▸ Records from a data collection
###

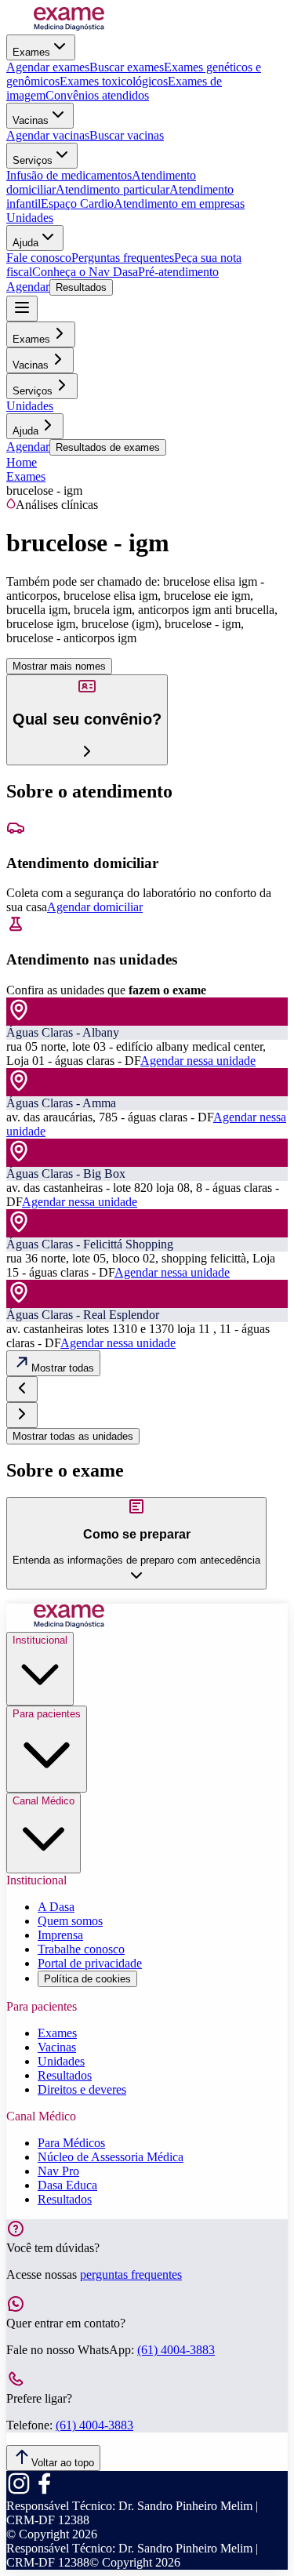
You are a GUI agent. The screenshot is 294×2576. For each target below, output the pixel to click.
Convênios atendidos (97, 95)
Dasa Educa (67, 2185)
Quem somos (70, 1920)
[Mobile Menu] (22, 309)
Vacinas (31, 120)
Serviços (33, 160)
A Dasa (56, 1906)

###

▸ Task instructions
Could you transcribe all of the data exactly and omit the pictures?

▸ Output
You are a GUI agent. The screenshot is 294×2576. For each target below, output the pixel to click.
Convênios atendidos (97, 95)
Dasa Educa (67, 2185)
Quem somos (70, 1920)
[Mobile Menu] (22, 309)
Vacinas (31, 120)
Serviços (33, 160)
A Dasa (56, 1906)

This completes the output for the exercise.